**** Records provided

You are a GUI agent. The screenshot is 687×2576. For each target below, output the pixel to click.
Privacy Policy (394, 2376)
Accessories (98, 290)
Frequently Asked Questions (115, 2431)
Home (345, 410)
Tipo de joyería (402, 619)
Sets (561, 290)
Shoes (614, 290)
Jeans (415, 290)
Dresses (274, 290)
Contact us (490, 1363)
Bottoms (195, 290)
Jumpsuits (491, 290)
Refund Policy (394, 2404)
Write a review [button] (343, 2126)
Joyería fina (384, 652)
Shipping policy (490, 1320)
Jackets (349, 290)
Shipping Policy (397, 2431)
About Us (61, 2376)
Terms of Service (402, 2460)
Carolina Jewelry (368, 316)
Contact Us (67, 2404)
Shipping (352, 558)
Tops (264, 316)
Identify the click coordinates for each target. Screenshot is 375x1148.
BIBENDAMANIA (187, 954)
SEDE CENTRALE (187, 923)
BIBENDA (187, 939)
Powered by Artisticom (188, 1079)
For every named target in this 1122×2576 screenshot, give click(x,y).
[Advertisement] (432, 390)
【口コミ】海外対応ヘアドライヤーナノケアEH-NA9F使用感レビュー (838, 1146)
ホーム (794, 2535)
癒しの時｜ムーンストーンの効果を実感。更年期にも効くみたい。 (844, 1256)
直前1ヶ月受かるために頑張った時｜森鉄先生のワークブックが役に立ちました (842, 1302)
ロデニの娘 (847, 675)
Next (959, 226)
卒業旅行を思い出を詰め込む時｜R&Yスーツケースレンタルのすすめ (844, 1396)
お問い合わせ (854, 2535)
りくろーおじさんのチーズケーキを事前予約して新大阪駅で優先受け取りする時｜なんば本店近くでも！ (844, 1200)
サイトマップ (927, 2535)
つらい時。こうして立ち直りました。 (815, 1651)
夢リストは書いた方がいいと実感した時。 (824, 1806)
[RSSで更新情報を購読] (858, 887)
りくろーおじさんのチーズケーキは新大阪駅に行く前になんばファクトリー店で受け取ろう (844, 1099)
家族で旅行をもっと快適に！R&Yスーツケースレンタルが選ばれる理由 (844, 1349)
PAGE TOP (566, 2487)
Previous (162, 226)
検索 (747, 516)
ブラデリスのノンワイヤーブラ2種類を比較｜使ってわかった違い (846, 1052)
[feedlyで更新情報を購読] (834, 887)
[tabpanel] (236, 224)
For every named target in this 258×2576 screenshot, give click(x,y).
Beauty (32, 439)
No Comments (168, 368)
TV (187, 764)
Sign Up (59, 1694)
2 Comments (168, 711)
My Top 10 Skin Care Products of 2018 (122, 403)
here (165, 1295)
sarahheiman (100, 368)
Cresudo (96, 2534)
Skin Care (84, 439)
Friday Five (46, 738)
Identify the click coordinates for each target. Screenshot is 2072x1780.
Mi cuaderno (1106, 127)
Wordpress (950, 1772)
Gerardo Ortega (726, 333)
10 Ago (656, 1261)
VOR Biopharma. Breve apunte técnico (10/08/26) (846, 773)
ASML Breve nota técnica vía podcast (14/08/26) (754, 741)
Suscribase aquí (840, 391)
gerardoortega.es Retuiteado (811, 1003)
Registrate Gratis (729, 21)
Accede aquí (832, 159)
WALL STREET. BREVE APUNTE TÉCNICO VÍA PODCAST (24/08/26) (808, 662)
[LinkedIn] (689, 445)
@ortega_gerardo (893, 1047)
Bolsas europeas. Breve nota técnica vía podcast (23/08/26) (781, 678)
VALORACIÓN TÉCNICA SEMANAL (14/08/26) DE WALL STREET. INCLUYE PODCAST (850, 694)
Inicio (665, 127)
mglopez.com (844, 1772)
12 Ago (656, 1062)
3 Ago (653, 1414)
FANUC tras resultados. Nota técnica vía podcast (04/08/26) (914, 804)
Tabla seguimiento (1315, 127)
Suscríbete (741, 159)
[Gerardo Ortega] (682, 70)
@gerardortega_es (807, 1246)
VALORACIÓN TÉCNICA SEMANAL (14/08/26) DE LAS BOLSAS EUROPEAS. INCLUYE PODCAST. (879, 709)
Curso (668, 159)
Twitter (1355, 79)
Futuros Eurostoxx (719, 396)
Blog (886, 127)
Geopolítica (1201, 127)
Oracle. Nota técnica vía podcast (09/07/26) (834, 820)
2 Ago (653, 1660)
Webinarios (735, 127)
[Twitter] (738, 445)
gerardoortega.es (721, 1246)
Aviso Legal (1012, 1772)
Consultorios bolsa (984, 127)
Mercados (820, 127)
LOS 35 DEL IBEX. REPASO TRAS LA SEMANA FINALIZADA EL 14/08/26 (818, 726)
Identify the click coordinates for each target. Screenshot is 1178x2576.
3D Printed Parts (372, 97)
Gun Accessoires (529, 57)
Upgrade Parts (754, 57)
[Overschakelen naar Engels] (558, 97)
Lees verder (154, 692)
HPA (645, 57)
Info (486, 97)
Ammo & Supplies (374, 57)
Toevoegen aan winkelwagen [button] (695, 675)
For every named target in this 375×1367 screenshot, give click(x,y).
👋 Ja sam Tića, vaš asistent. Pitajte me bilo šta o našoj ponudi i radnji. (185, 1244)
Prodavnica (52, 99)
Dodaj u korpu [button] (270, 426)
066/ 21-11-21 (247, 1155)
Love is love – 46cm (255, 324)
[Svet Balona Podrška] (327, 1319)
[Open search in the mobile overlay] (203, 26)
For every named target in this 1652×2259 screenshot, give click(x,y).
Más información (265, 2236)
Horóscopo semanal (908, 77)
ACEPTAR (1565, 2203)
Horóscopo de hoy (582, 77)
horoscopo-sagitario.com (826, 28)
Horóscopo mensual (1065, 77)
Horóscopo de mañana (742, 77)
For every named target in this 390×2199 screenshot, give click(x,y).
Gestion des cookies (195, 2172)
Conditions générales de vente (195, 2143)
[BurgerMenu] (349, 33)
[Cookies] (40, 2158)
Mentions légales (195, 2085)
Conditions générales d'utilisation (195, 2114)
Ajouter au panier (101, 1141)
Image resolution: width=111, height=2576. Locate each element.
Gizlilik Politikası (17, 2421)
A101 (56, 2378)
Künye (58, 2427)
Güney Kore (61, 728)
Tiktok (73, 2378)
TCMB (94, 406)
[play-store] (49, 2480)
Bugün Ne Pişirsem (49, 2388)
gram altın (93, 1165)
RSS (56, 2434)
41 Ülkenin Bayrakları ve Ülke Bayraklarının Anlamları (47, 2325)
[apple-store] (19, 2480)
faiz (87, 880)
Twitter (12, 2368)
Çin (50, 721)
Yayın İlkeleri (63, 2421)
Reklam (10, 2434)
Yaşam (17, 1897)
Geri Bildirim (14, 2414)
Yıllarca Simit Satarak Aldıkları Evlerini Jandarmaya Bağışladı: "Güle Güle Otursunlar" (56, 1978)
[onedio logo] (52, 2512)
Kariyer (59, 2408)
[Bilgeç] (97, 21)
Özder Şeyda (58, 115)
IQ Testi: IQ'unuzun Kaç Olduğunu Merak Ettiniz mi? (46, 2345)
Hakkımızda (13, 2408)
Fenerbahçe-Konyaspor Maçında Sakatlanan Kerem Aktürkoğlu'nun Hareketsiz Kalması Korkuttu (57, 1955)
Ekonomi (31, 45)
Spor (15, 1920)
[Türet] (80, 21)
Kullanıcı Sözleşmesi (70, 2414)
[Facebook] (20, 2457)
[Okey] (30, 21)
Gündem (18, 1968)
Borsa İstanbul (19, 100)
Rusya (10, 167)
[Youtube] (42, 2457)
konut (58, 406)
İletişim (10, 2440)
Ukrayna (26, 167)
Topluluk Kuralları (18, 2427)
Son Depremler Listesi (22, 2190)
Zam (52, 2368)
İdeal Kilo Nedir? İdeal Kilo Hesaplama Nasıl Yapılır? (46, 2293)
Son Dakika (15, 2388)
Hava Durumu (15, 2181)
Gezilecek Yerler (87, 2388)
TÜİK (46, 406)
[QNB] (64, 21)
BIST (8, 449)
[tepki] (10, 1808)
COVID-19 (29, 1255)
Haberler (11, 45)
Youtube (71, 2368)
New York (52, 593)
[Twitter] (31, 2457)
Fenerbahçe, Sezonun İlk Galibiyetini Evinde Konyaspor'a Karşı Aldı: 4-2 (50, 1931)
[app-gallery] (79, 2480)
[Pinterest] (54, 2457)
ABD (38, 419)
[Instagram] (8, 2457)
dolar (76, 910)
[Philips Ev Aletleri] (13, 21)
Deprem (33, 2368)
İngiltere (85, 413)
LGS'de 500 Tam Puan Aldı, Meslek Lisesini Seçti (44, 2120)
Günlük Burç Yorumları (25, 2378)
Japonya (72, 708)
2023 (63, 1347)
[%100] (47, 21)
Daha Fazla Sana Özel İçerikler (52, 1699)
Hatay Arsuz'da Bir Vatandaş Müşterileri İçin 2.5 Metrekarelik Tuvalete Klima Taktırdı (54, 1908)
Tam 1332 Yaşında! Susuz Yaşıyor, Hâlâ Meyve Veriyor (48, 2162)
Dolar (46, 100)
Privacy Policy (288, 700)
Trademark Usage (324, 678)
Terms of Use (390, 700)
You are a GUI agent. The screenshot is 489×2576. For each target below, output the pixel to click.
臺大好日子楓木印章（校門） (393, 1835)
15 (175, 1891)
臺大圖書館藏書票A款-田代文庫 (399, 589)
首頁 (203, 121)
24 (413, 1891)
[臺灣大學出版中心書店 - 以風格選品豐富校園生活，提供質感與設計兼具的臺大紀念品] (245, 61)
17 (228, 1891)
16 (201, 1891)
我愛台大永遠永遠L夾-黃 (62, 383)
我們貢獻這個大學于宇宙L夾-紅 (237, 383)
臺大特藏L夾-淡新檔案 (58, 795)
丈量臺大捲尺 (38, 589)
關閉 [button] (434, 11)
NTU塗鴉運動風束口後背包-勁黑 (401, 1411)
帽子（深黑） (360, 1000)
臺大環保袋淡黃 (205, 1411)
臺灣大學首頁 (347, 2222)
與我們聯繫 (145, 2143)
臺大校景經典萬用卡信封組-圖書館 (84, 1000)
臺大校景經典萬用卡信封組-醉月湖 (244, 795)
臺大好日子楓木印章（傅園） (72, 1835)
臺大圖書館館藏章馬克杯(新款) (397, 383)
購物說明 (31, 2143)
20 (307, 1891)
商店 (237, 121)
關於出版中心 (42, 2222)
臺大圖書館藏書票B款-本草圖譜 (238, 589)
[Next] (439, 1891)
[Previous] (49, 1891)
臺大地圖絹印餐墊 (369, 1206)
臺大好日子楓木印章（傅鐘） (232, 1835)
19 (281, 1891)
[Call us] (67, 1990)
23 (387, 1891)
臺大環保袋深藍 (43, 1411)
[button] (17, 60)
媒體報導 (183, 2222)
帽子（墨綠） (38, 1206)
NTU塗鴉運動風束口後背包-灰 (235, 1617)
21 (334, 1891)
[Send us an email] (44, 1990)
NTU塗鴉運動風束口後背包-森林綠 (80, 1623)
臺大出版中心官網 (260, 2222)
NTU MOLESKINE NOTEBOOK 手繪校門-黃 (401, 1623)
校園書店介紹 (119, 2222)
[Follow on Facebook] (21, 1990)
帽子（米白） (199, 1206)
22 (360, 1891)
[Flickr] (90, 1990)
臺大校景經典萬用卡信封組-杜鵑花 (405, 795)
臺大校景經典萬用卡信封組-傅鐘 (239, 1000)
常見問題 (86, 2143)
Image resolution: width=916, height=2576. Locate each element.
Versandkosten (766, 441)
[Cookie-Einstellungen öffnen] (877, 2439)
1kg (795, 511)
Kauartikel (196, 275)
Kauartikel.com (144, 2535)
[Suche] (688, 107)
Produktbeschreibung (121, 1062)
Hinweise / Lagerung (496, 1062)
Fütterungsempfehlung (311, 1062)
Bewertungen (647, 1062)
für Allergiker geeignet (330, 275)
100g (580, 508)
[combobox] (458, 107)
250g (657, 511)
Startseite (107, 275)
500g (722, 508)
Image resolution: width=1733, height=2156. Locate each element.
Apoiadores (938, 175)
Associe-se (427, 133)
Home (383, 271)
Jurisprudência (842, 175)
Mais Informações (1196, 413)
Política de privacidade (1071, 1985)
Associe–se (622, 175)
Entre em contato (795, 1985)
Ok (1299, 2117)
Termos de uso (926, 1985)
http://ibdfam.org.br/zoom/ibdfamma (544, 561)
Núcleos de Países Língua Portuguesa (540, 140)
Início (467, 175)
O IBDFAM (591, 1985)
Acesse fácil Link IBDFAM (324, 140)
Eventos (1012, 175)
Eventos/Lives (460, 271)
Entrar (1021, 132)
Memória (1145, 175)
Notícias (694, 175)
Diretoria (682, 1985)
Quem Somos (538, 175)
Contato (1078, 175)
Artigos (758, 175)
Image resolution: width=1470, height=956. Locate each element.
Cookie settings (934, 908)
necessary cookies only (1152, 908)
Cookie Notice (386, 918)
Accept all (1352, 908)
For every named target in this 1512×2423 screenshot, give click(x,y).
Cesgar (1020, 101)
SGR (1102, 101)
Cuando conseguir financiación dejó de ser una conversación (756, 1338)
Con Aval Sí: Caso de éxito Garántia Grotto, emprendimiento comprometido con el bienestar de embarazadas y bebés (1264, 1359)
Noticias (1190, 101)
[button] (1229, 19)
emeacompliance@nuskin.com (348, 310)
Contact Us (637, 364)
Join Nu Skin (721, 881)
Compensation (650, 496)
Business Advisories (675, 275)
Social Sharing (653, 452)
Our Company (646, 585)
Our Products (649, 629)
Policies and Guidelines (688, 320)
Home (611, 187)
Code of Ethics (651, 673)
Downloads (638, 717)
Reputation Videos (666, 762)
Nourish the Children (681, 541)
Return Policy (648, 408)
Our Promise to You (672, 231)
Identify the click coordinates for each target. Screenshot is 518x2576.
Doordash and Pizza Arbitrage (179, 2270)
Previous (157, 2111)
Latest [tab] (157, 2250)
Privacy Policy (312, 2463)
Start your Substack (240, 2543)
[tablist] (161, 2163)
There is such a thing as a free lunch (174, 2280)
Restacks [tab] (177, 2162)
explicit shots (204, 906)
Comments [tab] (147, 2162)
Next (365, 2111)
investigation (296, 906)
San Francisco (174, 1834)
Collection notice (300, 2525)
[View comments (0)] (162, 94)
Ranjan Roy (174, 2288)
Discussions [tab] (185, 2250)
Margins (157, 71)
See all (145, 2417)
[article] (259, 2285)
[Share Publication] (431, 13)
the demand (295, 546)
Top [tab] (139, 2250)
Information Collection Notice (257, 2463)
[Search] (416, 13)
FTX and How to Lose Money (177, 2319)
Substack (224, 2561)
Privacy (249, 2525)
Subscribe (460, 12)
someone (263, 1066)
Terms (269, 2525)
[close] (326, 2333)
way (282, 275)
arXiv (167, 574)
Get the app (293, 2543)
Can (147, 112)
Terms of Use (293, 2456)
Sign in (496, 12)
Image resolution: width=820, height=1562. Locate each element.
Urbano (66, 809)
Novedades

********

▸ Aim of the exercise: Given the records above, restate word for word only the lines starting at the one with "SGR (1102, 101)" and ending at the one with "Return Policy (648, 408)".

▸ Response box:
SGR (1102, 101)
Cuando conseguir financiación dejó de ser una conversación (756, 1338)
Con Aval Sí: Caso de éxito Garántia Grotto, emprendimiento comprometido con el bienestar de embarazadas y bebés (1264, 1359)
Noticias (1190, 101)
[button] (1229, 19)
emeacompliance@nuskin.com (348, 310)
Contact Us (637, 364)
Join Nu Skin (721, 881)
Compensation (650, 496)
Business Advisories (675, 275)
Social Sharing (653, 452)
Our Company (646, 585)
Our Products (649, 629)
Policies and Guidelines (688, 320)
Home (611, 187)
Code of Ethics (651, 673)
Downloads (638, 717)
Reputation Videos (666, 762)
Nourish the Children (681, 541)
Return Policy (648, 408)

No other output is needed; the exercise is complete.